## Goal of the exercise
Where a line below holds the string "computer", copy that line.

## Exercise materials

::::::::::

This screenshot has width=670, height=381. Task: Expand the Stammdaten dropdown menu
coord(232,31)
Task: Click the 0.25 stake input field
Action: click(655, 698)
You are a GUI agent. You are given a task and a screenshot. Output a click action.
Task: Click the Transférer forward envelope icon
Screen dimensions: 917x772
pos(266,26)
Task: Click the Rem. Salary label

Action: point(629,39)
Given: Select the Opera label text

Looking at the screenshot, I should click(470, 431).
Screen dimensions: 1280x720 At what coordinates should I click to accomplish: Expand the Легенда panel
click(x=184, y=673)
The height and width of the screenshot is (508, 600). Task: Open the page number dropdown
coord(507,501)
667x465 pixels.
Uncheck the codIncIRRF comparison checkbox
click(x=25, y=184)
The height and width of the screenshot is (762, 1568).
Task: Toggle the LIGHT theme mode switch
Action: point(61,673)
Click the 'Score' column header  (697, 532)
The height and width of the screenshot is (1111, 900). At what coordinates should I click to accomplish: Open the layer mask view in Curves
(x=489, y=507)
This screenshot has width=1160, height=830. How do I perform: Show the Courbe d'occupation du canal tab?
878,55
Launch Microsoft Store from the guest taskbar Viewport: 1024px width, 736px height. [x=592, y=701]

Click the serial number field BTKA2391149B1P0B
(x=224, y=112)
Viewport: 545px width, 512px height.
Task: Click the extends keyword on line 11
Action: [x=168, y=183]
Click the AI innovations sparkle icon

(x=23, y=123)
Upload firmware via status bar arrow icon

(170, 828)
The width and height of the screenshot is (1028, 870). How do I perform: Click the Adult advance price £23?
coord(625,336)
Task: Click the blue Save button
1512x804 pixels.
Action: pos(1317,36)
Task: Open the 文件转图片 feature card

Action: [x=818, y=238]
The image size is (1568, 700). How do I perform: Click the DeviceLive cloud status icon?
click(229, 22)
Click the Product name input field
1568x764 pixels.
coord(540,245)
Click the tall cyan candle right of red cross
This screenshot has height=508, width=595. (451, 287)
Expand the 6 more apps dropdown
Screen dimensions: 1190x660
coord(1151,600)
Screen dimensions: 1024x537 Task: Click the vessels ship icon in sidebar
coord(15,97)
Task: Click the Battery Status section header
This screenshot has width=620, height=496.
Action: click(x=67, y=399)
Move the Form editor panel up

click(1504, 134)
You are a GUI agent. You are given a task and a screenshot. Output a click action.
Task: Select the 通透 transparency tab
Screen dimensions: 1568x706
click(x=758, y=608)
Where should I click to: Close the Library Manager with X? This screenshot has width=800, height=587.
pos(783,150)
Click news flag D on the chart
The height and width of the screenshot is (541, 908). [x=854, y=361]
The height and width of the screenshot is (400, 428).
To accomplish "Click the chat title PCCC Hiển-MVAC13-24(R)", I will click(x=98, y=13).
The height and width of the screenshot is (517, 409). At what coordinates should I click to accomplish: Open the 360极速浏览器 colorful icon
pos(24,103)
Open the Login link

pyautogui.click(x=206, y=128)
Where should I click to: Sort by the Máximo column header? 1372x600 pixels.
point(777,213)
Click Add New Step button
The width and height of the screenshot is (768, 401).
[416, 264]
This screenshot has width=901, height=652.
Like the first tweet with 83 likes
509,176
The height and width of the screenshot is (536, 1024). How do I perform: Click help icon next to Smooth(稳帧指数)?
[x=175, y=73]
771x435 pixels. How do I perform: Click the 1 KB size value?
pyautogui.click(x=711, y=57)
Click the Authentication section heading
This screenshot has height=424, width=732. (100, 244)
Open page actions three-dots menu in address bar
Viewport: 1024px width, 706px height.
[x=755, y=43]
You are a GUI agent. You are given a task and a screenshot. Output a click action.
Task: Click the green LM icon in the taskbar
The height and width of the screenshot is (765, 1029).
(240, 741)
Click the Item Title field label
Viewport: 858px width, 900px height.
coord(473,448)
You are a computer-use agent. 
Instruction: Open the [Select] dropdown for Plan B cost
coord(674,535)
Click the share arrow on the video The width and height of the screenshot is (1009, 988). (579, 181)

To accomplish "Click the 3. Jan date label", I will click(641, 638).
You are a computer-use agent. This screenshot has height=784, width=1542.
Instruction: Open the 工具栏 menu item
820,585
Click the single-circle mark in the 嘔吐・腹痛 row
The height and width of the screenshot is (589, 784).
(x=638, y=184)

::::::::::

## Result of the exercise
You are a computer-use agent. 
You are a computer-use agent. This screenshot has height=784, width=1542.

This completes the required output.